[[ Page extract, beginning ]]

The replay is idempotent. saveIdempotent uses INSERT ... ON CONFLICT (ride_id) DO NOTHING. If the original write succeeded before the WAL entry was created (race condition), the replay skips it.

Redis Down: Caffeine Fallback

// SCALED: Redis with Caffeine fallback
@Service
public class CacheService {

    private final ReactiveRedisTemplate<String, String> redis;
    private final Cache<String, String> localCache;

    public CacheService(ReactiveRedisTemplate<String, String> redis) {
        this.redis = redis;
        this.localCache = Caffeine.newBuilder()
            .maximumSize(10_000)
            .expireAfterWrite(Duration.ofMinutes(5))
            .recordStats()
            .build();
    }

    public Mono<String> get(String key) {
        return redis.opsForValue().get(key)
            .doOnNext(val -> localCache.put(key, val))
            .onErrorResume(ex -> {
                Metrics.counter("cache.redis.fallback").increment();
                String local = localCache.getIfPresent(key);
                return local != null ? Mono.just(local) : Mono.empty();
            });
    }

    public Mono<Void> set(String key, String value, Duration ttl) {
        localCache.put(key, value);
        return redis.opsForValue().set(key, value, ttl)
            .onErrorResume(ex -> {
                Metrics.counter("cache.redis.write.fallback").increment();
                return Mono.empty(); // Local cache has it, Redis will catch up
            })
            .then();
    }
}
// SCALED: Feature flags default to all-enabled when Redis is down
@Service
public class FeatureFlagService {

    private final ReactiveRedisTemplate<String, String> redis;
    private static final String FLAGS_KEY = "feature_flags";

    public Mono<Boolean> isEnabled(String feature) {
        return redis.opsForHash()

[[ Page extract, end ]]

--- Activity list ---
A) In the Redis fallback excerpt, how long after a write do entries in the Caffeine local cache expire?
B) Extract the part of the Redis fallback excerpt that begins at the words "public CacheService(ReactiveRedisTemplate<String, String>" and stops after the words "-> localCache.put(key, val))".

[[ Data to examine, beginning ]]

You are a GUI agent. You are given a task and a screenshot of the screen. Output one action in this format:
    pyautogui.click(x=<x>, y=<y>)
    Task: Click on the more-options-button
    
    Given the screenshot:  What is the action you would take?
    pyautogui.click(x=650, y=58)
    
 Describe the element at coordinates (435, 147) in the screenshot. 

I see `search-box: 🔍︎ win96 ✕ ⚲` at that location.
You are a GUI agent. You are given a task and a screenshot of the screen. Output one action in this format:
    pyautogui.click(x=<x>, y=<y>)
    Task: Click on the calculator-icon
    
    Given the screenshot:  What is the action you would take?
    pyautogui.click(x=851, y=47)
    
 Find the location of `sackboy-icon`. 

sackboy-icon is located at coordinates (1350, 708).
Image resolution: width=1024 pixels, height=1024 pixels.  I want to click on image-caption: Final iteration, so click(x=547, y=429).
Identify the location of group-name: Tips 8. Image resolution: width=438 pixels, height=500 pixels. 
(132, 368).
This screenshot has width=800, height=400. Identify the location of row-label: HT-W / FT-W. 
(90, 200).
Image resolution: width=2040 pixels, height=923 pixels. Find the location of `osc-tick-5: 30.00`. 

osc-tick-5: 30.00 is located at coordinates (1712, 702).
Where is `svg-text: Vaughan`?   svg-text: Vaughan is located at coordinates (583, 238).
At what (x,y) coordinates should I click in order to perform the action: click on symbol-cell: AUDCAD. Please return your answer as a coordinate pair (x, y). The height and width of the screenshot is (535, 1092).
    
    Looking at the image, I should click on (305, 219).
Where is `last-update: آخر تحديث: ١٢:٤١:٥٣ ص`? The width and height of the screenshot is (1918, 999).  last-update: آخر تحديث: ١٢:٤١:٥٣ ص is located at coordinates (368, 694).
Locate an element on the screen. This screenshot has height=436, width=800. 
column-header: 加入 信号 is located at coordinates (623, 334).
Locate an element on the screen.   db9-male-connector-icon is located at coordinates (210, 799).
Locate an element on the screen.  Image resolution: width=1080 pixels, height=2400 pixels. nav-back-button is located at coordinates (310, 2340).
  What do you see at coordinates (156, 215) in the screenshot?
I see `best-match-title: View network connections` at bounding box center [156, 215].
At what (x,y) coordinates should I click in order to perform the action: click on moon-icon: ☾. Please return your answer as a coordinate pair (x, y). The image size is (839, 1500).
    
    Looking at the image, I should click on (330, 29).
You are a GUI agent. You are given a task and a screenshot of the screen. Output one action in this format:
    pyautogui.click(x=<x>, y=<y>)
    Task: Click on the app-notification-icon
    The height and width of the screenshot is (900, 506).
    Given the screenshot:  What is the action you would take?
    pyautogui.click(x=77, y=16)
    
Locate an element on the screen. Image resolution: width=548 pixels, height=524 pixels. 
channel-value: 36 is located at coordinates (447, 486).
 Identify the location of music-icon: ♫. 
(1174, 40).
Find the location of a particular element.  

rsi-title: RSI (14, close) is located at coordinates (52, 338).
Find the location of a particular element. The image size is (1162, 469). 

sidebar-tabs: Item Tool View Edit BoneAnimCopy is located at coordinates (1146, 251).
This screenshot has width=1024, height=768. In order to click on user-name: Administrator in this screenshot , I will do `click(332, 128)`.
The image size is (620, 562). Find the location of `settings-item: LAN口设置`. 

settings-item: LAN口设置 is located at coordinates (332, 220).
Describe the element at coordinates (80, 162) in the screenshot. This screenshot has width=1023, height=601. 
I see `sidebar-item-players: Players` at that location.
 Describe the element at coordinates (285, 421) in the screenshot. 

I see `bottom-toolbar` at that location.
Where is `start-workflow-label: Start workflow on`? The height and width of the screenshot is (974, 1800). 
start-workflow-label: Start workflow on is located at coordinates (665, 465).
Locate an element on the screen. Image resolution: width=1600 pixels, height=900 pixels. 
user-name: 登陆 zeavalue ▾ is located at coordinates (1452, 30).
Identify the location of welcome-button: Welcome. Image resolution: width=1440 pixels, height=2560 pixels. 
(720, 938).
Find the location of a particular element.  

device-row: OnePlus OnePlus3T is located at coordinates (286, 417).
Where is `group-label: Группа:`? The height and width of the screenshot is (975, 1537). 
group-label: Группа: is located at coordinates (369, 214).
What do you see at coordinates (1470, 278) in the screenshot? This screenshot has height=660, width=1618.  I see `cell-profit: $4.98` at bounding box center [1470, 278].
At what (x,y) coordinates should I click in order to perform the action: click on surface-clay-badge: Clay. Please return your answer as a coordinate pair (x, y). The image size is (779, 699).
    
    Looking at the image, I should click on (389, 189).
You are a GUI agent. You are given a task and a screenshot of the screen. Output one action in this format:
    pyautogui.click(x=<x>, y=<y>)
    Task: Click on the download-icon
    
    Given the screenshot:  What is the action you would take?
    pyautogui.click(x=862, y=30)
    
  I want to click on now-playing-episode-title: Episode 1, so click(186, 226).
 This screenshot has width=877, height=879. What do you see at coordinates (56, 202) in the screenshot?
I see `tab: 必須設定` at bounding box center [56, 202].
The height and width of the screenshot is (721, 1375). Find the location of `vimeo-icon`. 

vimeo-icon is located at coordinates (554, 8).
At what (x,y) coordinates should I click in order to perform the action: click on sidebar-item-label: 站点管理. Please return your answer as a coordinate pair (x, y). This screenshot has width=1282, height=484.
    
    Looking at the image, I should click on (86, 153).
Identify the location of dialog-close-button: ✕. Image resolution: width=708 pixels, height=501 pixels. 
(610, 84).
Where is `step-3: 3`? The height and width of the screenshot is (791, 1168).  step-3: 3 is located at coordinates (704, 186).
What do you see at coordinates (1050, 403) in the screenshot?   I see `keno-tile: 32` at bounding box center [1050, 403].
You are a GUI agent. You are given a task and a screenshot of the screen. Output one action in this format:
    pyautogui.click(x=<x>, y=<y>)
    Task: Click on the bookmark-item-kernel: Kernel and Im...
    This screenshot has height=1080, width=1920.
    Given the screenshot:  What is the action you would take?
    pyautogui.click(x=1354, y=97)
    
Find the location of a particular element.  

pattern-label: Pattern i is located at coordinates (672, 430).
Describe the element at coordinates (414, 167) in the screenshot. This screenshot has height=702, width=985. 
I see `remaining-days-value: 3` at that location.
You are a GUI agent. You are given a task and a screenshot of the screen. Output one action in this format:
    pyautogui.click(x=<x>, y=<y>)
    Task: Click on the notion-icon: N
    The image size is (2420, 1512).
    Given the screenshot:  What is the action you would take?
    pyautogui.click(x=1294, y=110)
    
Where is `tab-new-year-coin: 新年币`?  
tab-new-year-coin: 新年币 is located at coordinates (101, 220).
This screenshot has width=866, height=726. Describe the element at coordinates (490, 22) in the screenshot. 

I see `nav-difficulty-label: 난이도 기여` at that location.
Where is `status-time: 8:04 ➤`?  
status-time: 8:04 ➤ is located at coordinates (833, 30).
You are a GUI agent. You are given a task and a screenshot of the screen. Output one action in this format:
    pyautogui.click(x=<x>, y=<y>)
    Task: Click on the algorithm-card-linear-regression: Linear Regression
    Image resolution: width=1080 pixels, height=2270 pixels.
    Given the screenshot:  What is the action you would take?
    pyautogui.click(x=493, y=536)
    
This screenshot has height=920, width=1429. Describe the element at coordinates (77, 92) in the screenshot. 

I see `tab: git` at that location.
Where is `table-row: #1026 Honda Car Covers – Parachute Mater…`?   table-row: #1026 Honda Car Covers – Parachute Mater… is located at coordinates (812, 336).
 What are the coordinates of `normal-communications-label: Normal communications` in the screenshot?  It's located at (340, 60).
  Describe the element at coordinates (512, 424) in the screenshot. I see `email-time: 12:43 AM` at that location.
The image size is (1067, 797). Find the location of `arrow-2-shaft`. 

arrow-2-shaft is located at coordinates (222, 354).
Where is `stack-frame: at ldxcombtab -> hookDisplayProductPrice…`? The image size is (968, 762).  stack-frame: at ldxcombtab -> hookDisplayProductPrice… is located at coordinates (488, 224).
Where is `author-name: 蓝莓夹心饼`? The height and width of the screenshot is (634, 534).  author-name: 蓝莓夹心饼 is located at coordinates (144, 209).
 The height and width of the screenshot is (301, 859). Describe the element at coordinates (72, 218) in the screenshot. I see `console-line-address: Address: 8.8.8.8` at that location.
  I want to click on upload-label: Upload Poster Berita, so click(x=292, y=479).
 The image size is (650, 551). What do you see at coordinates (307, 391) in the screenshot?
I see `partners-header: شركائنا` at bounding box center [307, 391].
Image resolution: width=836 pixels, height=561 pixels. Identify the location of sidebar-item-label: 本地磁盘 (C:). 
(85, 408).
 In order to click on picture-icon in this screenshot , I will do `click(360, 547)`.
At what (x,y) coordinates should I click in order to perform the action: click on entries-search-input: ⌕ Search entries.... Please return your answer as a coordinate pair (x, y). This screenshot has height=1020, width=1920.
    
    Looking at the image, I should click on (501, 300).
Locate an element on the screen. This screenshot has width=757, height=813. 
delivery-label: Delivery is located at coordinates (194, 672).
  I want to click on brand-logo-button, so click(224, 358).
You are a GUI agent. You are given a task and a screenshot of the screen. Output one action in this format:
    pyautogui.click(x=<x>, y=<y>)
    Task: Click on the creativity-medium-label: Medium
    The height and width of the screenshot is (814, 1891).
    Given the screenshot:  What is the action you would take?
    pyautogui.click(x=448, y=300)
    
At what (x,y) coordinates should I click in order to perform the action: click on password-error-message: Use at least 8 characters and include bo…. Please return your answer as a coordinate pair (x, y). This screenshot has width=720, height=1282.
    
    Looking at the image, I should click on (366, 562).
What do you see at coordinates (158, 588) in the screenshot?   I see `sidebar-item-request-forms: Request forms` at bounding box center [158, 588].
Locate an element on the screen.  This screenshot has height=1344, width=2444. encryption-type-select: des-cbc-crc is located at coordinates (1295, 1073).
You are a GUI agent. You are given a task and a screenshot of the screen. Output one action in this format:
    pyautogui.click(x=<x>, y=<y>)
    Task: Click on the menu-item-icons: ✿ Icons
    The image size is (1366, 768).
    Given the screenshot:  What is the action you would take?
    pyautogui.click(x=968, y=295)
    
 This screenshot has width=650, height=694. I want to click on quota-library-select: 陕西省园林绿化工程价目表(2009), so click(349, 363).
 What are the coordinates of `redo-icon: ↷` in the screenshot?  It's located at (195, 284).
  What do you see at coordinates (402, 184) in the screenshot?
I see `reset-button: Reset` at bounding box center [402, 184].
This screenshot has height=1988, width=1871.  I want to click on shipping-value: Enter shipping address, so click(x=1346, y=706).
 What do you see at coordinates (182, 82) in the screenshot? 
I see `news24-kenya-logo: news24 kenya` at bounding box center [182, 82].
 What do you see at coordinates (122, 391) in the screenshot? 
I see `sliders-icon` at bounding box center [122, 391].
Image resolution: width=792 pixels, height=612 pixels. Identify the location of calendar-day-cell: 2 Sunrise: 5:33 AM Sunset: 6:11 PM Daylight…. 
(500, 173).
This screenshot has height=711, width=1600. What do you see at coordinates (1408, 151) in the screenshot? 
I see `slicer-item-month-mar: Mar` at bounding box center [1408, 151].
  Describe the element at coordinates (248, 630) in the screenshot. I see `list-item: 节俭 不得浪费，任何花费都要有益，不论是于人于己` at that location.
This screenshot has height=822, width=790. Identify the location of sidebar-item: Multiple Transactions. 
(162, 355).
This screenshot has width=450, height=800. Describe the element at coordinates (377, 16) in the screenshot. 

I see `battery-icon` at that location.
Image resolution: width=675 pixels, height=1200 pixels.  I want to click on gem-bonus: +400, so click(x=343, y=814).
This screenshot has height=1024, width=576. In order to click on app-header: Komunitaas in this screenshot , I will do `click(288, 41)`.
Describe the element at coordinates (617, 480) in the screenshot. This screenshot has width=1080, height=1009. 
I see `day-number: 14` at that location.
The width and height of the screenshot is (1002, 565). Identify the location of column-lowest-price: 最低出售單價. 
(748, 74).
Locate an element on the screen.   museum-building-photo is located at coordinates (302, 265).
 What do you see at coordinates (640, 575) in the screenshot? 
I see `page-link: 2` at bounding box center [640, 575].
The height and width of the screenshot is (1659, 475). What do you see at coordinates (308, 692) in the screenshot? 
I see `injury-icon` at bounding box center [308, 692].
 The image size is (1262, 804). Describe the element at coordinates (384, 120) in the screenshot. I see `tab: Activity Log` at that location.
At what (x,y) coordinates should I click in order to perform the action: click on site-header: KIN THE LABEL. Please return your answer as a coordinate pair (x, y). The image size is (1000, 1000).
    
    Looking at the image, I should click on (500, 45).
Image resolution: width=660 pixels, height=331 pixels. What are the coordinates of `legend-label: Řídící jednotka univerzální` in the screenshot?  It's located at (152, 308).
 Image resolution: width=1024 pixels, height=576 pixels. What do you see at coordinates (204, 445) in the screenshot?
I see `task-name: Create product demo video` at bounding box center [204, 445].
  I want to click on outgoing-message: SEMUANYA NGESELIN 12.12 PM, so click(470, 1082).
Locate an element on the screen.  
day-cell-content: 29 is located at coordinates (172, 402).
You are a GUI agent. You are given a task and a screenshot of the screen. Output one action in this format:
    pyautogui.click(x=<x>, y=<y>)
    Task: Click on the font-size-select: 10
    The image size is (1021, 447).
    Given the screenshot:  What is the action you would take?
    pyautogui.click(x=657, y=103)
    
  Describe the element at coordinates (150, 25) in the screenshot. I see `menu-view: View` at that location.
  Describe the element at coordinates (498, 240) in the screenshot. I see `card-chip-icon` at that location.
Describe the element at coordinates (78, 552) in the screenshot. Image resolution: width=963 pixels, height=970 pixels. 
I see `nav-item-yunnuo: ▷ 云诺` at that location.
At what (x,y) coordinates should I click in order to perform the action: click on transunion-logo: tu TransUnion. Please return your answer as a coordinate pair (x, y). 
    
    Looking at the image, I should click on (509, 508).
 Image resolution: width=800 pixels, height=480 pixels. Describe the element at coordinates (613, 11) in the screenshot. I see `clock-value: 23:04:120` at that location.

[[ Data to examine, end ]]

--- Answer section ---
A) Five minutes.

B)
public CacheService(ReactiveRedisTemplate<String, String> redis) {
        this.redis = redis;
        this.localCache = Caffeine.newBuilder()
            .maximumSize(10_000)
            .expireAfterWrite(Duration.ofMinutes(5))
            .recordStats()
            .build();
    }

    public Mono<String> get(String key) {
        return redis.opsForValue().get(key)
            .doOnNext(val -> localCache.put(key, val))